Image fusion of mass spectrometry and microscopy: a multimodality paradigm for molecular tissue mapping

Abstract

We describe a predictive imaging modality created by 'fusing' two distinct technologies: imaging mass spectrometry (IMS) and microscopy. IMS-generated molecular maps, rich in chemical information but having coarse spatial resolution, are combined with optical microscopy maps, which have relatively low chemical specificity but high spatial information. The resulting images combine the advantages of both technologies, enabling prediction of a molecular distribution both at high spatial resolution and with high chemical specificity. Multivariate regression is used to model variables in one technology, using variables from the other technology. We demonstrate the potential of image fusion through several applications: (i) 'sharpening' of IMS images, which uses microscopy measurements to predict ion distributions at a spatial resolution that exceeds that of measured ion images by ten times or more; (ii) prediction of ion distributions in tissue areas that were not measured by IMS; and (iii) enrichment of biological signals and attenuation of instrumental artifacts, revealing insights not easily extracted from either microscopy or IMS individually.

Figure 1

Image fusion of imaging mass spectrometry (IMS) and microscopy. Image fusion generates a single image from two or more source images, combining the advantages of the different sensor types. The integration of IMS and optical microscopy is given as an example. The IMS-microscopy fusion image is a predictive modality that delivers both the chemical specificity of IMS and the spatial resolution of microscopy in one integrated whole. Each source image measures a different aspect of the content of a tissue sample. The fused image predicts the tissue content as if all aspects were observed concurrently.

Figure 2

Example of IMS-microscopy fusion. An ion image measured in mouse brain, describing the distribution of m/z 778.5 (identified as lipid PE(P-40:4)) at 100 μm spatial resolution (a), is integrated with an H&E-stained microscopy image measured from the same tissue sample at 10 μm resolution (b). By combining the information from both image types, the image fusion process can predict the ion distribution of m/z 778.5 at 10 μm resolution (c).

Figure 3

Prediction of the ion distribution of m/z 762.5 in mouse brain at 10 μm resolution from 100 μm IMS and 10 μm microscopy measurements (sharpening). This example in mouse brain fuses a measured ion image for m/z 762.5 (identified as lipid PE(16:0/22:6)) at 100 μm spatial resolution (a) with a measured H&E-stained microscopy image at 10 μm resolution (b), predicting the ion distribution of m/z 762.5 at 10 μm resolution (reconstr. score 82%) (c). For comparison, (d) shows a measured ion image for m/z 762.5 at 10 μm spatial resolution, acquired from a neighboring tissue section.

Figure 4

Prediction of the ion distributions of m/z 646.4 and 788.5 in mouse brain at 330 nm resolution from 10 μm IMS and 330 nm microscopy measurements (sharpening).

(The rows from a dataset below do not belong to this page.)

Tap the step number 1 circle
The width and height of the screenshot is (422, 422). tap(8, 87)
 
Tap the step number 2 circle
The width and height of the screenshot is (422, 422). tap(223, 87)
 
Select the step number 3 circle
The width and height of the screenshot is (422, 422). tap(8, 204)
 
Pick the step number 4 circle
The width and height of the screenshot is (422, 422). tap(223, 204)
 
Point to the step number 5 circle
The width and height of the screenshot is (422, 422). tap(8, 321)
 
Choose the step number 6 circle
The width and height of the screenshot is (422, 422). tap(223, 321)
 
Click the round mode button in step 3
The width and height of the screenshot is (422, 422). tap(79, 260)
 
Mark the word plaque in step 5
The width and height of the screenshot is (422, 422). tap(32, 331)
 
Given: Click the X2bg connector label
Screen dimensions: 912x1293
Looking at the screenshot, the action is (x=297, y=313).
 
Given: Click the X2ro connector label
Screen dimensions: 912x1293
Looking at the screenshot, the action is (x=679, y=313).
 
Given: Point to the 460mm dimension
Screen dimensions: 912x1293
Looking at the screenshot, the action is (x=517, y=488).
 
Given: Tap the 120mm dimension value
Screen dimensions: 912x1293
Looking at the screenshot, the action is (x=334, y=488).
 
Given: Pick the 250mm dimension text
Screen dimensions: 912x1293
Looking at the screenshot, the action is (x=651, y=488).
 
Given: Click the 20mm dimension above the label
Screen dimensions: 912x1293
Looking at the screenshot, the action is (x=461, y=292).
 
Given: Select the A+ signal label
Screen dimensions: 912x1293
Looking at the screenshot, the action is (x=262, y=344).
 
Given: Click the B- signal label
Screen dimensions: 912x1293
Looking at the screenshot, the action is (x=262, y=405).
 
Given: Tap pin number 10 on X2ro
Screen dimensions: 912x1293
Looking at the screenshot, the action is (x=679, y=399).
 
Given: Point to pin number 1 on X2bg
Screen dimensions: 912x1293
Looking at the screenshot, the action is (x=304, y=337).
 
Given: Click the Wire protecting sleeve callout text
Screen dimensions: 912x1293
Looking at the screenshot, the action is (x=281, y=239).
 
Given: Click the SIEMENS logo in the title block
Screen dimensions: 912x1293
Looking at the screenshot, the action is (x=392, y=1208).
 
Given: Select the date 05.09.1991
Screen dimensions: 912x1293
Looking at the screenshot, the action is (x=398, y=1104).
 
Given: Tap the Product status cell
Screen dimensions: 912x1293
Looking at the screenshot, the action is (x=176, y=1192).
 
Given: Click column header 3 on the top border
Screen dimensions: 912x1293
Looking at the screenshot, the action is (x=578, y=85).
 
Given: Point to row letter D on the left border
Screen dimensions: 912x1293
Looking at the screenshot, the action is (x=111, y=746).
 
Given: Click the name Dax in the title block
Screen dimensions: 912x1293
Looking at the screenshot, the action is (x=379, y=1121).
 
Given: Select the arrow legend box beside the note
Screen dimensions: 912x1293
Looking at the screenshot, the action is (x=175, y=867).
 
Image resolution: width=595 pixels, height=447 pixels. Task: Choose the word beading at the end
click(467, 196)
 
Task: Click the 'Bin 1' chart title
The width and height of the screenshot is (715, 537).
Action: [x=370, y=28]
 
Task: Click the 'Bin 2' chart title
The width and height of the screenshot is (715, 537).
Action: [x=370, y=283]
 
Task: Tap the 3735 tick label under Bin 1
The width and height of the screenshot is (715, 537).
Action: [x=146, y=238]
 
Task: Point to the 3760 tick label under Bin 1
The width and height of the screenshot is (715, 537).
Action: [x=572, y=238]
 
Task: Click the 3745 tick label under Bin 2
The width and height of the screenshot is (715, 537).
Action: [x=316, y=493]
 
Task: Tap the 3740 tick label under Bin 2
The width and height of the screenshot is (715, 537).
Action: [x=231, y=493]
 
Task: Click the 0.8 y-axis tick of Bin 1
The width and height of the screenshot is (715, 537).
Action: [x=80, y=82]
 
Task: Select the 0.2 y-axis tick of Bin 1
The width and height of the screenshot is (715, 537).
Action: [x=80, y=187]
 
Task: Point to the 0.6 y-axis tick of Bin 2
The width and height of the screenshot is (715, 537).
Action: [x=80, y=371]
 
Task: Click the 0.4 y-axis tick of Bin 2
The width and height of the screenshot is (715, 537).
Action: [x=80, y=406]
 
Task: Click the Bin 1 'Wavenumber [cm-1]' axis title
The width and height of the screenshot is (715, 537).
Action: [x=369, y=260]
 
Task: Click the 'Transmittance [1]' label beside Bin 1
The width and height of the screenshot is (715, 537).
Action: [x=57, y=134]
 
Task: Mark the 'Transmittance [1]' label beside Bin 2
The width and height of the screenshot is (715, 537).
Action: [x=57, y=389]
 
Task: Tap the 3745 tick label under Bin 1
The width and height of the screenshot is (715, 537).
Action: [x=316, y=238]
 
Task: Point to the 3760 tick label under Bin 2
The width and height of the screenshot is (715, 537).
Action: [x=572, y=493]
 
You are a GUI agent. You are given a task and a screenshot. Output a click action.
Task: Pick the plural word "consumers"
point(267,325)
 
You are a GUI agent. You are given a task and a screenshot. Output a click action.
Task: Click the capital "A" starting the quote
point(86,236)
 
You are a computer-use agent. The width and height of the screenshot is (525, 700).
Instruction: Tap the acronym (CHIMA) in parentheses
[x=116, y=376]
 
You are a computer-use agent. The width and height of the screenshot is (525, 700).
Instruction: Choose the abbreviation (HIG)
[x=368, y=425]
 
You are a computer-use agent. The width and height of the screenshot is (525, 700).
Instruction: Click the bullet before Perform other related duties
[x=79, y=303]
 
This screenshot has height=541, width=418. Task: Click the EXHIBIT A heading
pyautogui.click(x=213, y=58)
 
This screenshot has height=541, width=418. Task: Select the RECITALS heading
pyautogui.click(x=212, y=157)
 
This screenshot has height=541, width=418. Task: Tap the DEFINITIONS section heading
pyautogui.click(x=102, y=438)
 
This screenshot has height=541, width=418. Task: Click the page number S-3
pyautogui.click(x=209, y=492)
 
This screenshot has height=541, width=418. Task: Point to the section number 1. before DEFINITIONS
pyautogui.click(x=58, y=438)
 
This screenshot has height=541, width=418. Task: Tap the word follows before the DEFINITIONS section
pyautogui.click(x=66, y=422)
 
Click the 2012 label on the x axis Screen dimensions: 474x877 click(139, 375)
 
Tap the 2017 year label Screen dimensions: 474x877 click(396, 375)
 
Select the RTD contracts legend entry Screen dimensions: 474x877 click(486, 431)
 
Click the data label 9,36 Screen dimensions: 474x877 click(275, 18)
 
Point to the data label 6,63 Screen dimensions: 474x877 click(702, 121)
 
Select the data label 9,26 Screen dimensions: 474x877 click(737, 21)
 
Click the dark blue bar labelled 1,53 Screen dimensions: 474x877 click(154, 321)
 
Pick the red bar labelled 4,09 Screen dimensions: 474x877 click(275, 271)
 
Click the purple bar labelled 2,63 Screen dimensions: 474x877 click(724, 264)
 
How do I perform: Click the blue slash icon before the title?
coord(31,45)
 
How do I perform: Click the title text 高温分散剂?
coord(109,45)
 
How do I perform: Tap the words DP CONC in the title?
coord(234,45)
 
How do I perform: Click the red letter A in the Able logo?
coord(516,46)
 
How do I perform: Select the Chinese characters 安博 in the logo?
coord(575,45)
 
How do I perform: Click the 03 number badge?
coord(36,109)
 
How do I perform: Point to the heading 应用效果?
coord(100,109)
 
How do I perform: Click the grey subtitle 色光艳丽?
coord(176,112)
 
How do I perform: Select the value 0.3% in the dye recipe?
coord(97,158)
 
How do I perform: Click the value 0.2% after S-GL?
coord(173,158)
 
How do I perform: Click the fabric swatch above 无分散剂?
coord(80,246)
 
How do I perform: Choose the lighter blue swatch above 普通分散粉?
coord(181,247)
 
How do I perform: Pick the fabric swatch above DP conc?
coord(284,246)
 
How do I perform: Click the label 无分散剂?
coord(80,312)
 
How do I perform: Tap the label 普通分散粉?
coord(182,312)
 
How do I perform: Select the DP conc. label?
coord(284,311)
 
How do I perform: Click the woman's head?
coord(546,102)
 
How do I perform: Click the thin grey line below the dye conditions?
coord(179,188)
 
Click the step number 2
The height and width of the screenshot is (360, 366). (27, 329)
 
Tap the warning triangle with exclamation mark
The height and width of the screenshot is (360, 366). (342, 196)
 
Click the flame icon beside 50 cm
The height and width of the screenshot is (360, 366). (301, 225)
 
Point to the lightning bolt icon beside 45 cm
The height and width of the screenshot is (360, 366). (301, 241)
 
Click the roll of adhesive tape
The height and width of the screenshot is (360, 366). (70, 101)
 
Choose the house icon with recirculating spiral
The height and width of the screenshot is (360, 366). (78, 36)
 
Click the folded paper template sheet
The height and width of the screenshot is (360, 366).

Measured ion images acquired in mouse brain for m/z 646.4 and m/z 788.5 at 10 μm spatial resolution (a) are fused with an H&E-stained microscopy image measured at 0.33 μm resolution (b). The resulting IMS-microscopy model is combined with the microscopy measurements to predict the ion distributions of m/z 646.4 and m/z 788.5 at 330 nm resolution with an overall reconstruction score of respectively 75% and 76% (c).

Figure 5

Prediction of m/z 10,516 distribution in mouse brain areas not measured by IMS (out-of-sample prediction). An IMS-microscopy model is built on a tissue sub-area for which IMS is available at 100 μm resolution (a) and H&E-stained microscopy is available at 5 μm resolution (b). The model is then used to predict the distribution of m/z 10,516 in areas where no IMS was acquired and only microscopy is available (reconstr. score 88%) (d). (Non-sharpened version available in Supplementary Fig. 21)

Figure 6

Discovery of tissue features through multi-modal enrichment. An ion image for m/z 3,345 measured by IMS at 100 μm resolution in a rat kidney section (a) is fused with H&E stained microscopy acquired at 5 μm resolution (b) to produce an ion distribution prediction at 5 μm resolution (reconstr. score 85%) (c). Annotations a–c demonstrate multi-modal enrichment. If only IMS is considered, these features could be mistaken for ‘matrix hotspot’ noise. However, their successful propagation through the fusion process and their presence in the final fused image confirms they are genuine tissue features that are corroborated by another technology (in this case microscopy). If only microscopy is considered, these features are so faint that they would probably not be detected. Instead, they are only discovered by fusion with another data source. Annotation d demonstrates multi-modal attenuation. The lack of cross-modal support for this localized drop in ion intensity reduces confidence in the biological nature of this feature.